• _Task details_:
Beginning with the line that holds "Click the Search Amazon.co.jp field" and ending with the last line below, repeat each line exactly, leaving any pictures out.
Provided entries Start Marker
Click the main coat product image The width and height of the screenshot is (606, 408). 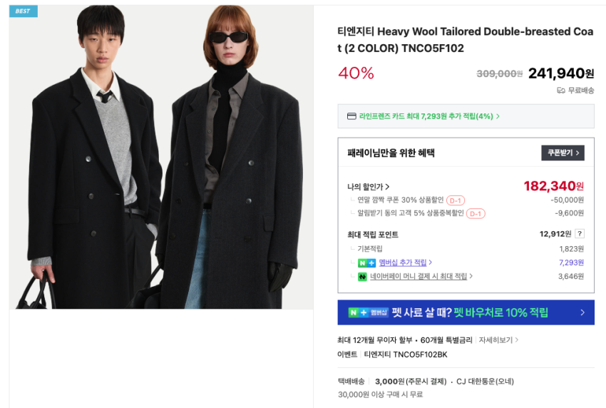coord(161,157)
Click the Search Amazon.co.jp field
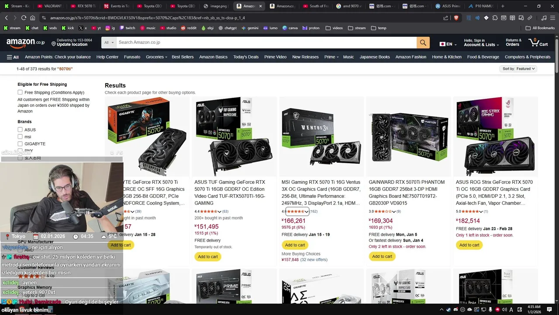This screenshot has width=559, height=315. click(x=266, y=42)
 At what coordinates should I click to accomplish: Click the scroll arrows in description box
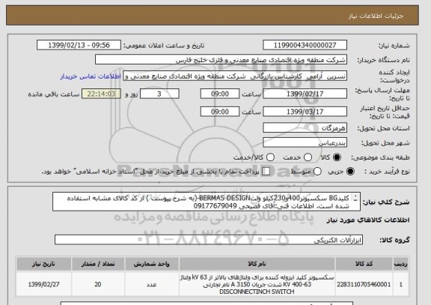[355, 198]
Provided entries End Marker
• _Result_:
Click the Search Amazon.co.jp field
This screenshot has width=559, height=315. click(x=266, y=42)
 At what coordinates should I click to accomplish: Click the scroll arrows in description box
[355, 198]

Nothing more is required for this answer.